- _EXERCISE DETAILS_
Transcribe the data exactly. Leave nothing out.

Saved data entries:
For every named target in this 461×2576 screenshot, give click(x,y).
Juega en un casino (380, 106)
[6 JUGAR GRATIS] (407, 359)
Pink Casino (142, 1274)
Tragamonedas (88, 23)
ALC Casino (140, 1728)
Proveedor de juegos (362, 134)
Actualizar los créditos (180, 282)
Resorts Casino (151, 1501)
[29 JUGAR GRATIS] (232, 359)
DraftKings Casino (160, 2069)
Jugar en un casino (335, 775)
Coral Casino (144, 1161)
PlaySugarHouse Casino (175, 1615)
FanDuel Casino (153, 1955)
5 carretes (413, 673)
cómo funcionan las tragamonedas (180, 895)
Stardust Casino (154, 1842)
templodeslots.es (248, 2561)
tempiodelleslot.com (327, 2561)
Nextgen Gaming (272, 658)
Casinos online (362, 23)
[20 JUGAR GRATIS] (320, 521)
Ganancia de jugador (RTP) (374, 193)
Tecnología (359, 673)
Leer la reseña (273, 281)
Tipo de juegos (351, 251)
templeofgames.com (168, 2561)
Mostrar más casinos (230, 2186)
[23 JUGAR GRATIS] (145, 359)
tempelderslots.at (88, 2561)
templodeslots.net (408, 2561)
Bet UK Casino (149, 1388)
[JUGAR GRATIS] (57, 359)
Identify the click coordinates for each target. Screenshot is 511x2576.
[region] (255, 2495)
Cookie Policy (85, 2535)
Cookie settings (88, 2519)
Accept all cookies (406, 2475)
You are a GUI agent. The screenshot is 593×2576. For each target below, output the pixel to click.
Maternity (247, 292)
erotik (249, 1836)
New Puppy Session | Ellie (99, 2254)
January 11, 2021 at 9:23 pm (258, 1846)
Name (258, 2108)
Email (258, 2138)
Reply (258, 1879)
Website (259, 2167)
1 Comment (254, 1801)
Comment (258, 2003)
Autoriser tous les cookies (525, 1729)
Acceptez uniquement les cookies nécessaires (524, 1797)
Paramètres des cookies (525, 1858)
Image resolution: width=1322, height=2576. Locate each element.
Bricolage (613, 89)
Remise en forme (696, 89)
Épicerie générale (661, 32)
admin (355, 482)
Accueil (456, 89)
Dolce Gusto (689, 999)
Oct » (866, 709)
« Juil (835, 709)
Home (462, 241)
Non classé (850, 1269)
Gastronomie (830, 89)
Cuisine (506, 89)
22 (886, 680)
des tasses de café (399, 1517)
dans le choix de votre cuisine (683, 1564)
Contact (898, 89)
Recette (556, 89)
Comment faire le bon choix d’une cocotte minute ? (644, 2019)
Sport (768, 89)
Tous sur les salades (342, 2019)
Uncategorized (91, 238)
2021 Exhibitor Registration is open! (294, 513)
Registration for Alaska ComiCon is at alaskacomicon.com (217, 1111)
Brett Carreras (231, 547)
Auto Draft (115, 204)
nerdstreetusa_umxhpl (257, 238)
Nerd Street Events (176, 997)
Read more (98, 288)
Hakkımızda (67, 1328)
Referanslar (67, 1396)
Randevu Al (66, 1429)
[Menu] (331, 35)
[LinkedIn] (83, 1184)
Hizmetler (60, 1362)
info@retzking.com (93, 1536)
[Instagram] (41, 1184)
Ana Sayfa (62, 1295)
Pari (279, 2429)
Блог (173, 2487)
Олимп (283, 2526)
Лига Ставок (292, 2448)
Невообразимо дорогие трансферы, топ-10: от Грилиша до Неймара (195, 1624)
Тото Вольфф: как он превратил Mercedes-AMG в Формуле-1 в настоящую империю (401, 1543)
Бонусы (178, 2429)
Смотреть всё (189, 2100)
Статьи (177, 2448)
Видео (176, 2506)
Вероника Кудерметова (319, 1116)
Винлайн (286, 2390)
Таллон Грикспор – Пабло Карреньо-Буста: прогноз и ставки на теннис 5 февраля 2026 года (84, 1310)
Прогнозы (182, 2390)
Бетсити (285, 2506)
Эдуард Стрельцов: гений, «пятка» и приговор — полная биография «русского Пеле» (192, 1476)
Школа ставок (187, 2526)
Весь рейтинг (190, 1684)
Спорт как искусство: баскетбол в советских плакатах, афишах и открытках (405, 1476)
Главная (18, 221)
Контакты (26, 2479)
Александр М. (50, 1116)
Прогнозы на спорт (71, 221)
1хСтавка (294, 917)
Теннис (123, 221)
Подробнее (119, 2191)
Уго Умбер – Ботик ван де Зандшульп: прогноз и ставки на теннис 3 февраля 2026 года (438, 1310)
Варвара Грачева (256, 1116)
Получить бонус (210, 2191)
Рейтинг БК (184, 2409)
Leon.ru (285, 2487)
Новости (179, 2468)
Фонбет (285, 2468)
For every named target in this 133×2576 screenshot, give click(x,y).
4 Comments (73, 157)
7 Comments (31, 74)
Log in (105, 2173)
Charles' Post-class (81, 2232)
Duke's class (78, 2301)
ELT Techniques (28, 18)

- _FINISHED TASK_
For every named target in this 461×2576 screenshot, give click(x,y).
Juega en un casino (380, 106)
[6 JUGAR GRATIS] (407, 359)
Pink Casino (142, 1274)
Tragamonedas (88, 23)
ALC Casino (140, 1728)
Proveedor de juegos (362, 134)
Actualizar los créditos (180, 282)
Resorts Casino (151, 1501)
[29 JUGAR GRATIS] (232, 359)
DraftKings Casino (160, 2069)
Jugar en un casino (335, 775)
Coral Casino (144, 1161)
PlaySugarHouse Casino (175, 1615)
FanDuel Casino (153, 1955)
5 carretes (413, 673)
cómo funcionan las tragamonedas (180, 895)
Stardust Casino (154, 1842)
templodeslots.es (248, 2561)
tempiodelleslot.com (327, 2561)
Nextgen Gaming (272, 658)
Casinos online (362, 23)
[20 JUGAR GRATIS] (320, 521)
Ganancia de jugador (RTP) (374, 193)
Tecnología (359, 673)
Leer la reseña (273, 281)
Tipo de juegos (351, 251)
templeofgames.com (168, 2561)
Mostrar más casinos (230, 2186)
[23 JUGAR GRATIS] (145, 359)
tempelderslots.at (88, 2561)
templodeslots.net (408, 2561)
Bet UK Casino (149, 1388)
[JUGAR GRATIS] (57, 359)
Identify the click coordinates for each target. Screenshot is 511x2576.
[region] (255, 2495)
Cookie Policy (85, 2535)
Cookie settings (88, 2519)
Accept all cookies (406, 2475)
You are a GUI agent. The screenshot is 593×2576. For each target below, output the pixel to click.
Maternity (247, 292)
erotik (249, 1836)
New Puppy Session | Ellie (99, 2254)
January 11, 2021 at 9:23 pm (258, 1846)
Name (258, 2108)
Email (258, 2138)
Reply (258, 1879)
Website (259, 2167)
1 Comment (254, 1801)
Comment (258, 2003)
Autoriser tous les cookies (525, 1729)
Acceptez uniquement les cookies nécessaires (524, 1797)
Paramètres des cookies (525, 1858)
Image resolution: width=1322, height=2576. Locate each element.
Bricolage (613, 89)
Remise en forme (696, 89)
Épicerie générale (661, 32)
admin (355, 482)
Accueil (456, 89)
Dolce Gusto (689, 999)
Oct » (866, 709)
« Juil (835, 709)
Home (462, 241)
Non classé (850, 1269)
Gastronomie (830, 89)
Cuisine (506, 89)
22 (886, 680)
des tasses de café (399, 1517)
dans le choix de votre cuisine (683, 1564)
Contact (898, 89)
Recette (556, 89)
Comment faire le bon choix d’une cocotte minute ? (644, 2019)
Sport (768, 89)
Tous sur les salades (342, 2019)
Uncategorized (91, 238)
2021 Exhibitor Registration is open! (294, 513)
Registration for Alaska ComiCon is at alaskacomicon.com (217, 1111)
Brett Carreras (231, 547)
Auto Draft (115, 204)
nerdstreetusa_umxhpl (257, 238)
Nerd Street Events (176, 997)
Read more (98, 288)
Hakkımızda (67, 1328)
Referanslar (67, 1396)
Randevu Al (66, 1429)
[Menu] (331, 35)
[LinkedIn] (83, 1184)
Hizmetler (60, 1362)
info@retzking.com (93, 1536)
[Instagram] (41, 1184)
Ana Sayfa (62, 1295)
Pari (279, 2429)
Блог (173, 2487)
Олимп (283, 2526)
Лига Ставок (292, 2448)
Невообразимо дорогие трансферы, топ-10: от Грилиша до Неймара (195, 1624)
Тото Вольфф: как он превратил Mercedes-AMG в Формуле-1 в настоящую империю (401, 1543)
Бонусы (178, 2429)
Смотреть всё (189, 2100)
Статьи (177, 2448)
Видео (176, 2506)
Вероника Кудерметова (319, 1116)
Винлайн (286, 2390)
Таллон Грикспор – Пабло Карреньо-Буста: прогноз и ставки на теннис 5 февраля 2026 года (84, 1310)
Прогнозы (182, 2390)
Бетсити (285, 2506)
Эдуард Стрельцов: гений, «пятка» и приговор — полная биография «русского Пеле» (192, 1476)
Школа ставок (187, 2526)
Весь рейтинг (190, 1684)
Спорт как искусство: баскетбол в советских плакатах, афишах и открытках (405, 1476)
Главная (18, 221)
Контакты (26, 2479)
Александр М. (50, 1116)
Прогнозы на спорт (71, 221)
1хСтавка (294, 917)
Теннис (123, 221)
Подробнее (119, 2191)
Уго Умбер – Ботик ван де Зандшульп: прогноз и ставки на теннис 3 февраля 2026 года (438, 1310)
Варвара Грачева (256, 1116)
Получить бонус (210, 2191)
Рейтинг БК (184, 2409)
Leon.ru (285, 2487)
Новости (179, 2468)
Фонбет (285, 2468)
For every named target in this 133×2576 screenshot, give click(x,y).
4 Comments (73, 157)
7 Comments (31, 74)
Log in (105, 2173)
Charles' Post-class (81, 2232)
Duke's class (78, 2301)
ELT Techniques (28, 18)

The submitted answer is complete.